Automated audio captioning (AAC) is a task that involves describing the ambient sound within an audio clip using a natural language sentence, bridging the gap between auditory perception and linguistic expression. AAC requires not only identifying sound events and acoustic scenes within an audio clip but also interpreting their relationships and summarizing the audio content through descriptive language. AAC has gained significant attention and seen considerable progress in recent years. Despite the progress, the field continues to face numerous challenges. This thesis studied automated audio captioning from three perspectives: model architectures, data scarcity issue, and diversity in generated captions.

Translating sound into text, AAC is a sequence-to-sequence task. Therefore, existing approaches follow an encoder-decoder paradigm using deep learning techniques. Recurrent neural networks and convolutional neural networks are popularly employed as the audio encoder. However, both of them have their own limitations in modelling lengthy audio signals. We introduce the Audio Captioning Transformer (ACT), a novel fully Transformer-based model that overcomes the limitations of traditional RNN and CNN approaches in automated audio captioning. The self-attention mechanism of the ACT model facilitates a better modelling of audio signals’ local and global dependencies. Our findings highlight the critical role of the audio encoder in an AAC system.

Data scarcity is a major issue in the field of AAC. Collecting audio captioning datasets manually is expensive and time-consuming, therefore, existing audio captioning datasets are all limited in size. To address the data scarcity issue, we source audio clips and their metadata (e.g., raw descriptions and audio tags) from three web platforms and one audio tagging dataset. We devise a three-stage processing pipeline to filter and transformer noisy raw descriptions into audio captions with the help of ChatGPT, a powerful, conversational large language model. Consequently, we introduce the WavCaps dataset, the first large-scale, weakly-labelled audio captioning dataset for audio-language multimodal research, containing \num{403050} audio clips with paired captions. We conduct a comprehensive analysis of the characteristics of WavCaps dataset and achieve new state-of-the-art results on main AAC benchmarks.

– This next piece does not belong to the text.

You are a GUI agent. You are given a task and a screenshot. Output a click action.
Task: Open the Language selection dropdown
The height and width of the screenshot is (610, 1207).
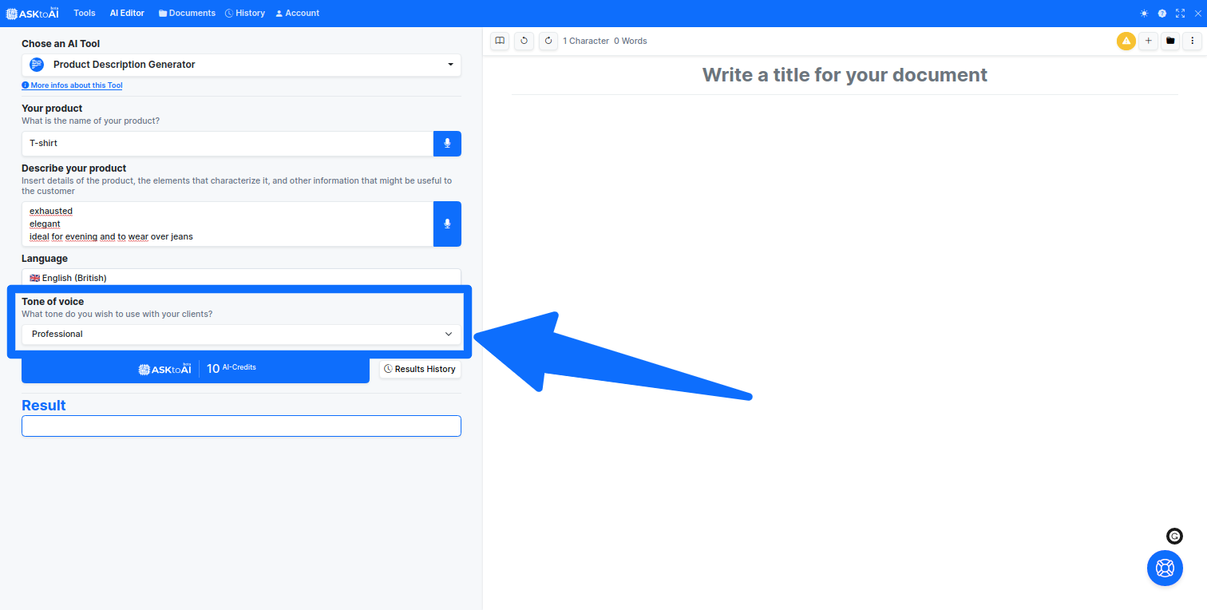click(x=241, y=277)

Finally, different people may interpret and describe the same audio scene in diverse ways, leading to a wide range of possible captions for a single audio clip. However, captions generated by existing audio captioning systems are deterministic, simple and generic. We argue that an effective audio captioning system should be capable of producing diverse captions for both a single audio clip and across similar clips. To achieve this, we introduce an adversarial training framework utilizing a conditional generative adversarial network (C-GAN) to enhance the diversity of audio captioning systems. Our experiments on the Clotho dataset demonstrate that our model outperforms state-of-the-art methods in generating more diverse captions.